03.01
Onewaytheater.us has been created both as a theater and as a basis and a testbed for collaborative theatrical projects with other entities (The Hub). On this page some of these projects are captured.
In September-October of 2011
traveled to Russia to work on an interactive videomapping score for Alexander Pushkin’s “The Little Tragedies” production at the Satyricon theatre in a camp style. This work involved 3d modeling of a city, automating Maya cam fly-through in Cinder along the Bézier curves, sketching up webgl renderings in three.js, hacking a procedural city, using CUDA and openni framework to produce a realtime human torch, projection mapping of humans using an openframeworks app, simulating a glitchy texture buildup using pixel shaders in Cinder, applying Rutt-Ettra to kinect depth images in Quartz Composer to produce a Stone Guest statue in real-time, sound visualization of the Mozart’s Lacrimosa, and of course, front and rear five screen projection mapping via three 15 000 lumen projectors and a triplehead2go. A very powerful macintosh has been built to support this craziness, which a leading national newspaper Kommersant called “impressive”. The following is a photograph of a scene, in which the actors paint with their bodies in real time a rear-projected picture:
“The Little Tragedies” rehearsal process as documented by Dmitry Moroz can be viewed here.
In January of 2011
produced a sound-based animation and projector lighting mapped onto a moving transformer stage structure for the production of the “Five Nights” by Alexander Volodin at the Moscow Fomenko Workshop Theatre. Polina Agureeva as Tamara. Photocredit: Dmitry Moroz.

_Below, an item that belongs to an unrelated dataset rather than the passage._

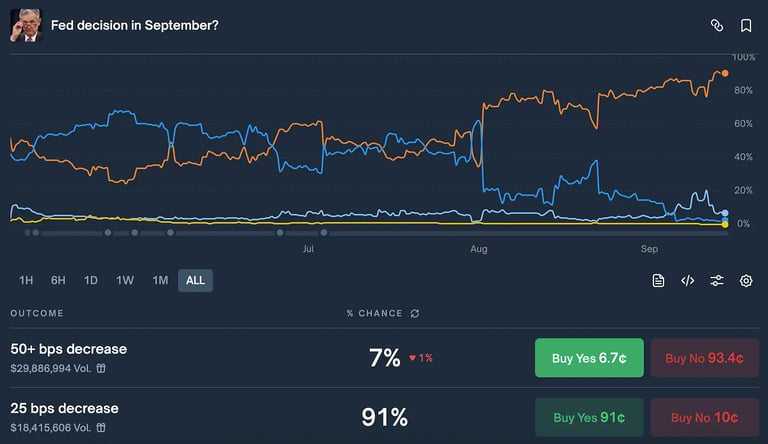Switch chart range to 1H
Viewport: 768px width, 444px height.
(26, 280)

This production is a Golden Mask Award nominee for 2010-2011 season (best small form drama production, best director, best actress).
In 2010
was asked to produce an interactive video score for the Anton Chekhov Moscow Art Theatre. Below is a brief account about the videography production for the “Damned and Killed” by Victor Astafiev staged by Victor Ryzhakov in Moscow. Narrator Michael Gusev, who helped at the human motion tracking testing in Cambridge.
In 2009
has been engaged with an international crew on a production of Giuseppe Verdi’s Aida for the Budapest Summer Festival, which then has been transferred to the Csokonai Szinhaz (Debrecen, Hungary). Here is the making-of documentary of this production shot by Vladimir Gusev on the fringes of his very busy time as a lonely videographer.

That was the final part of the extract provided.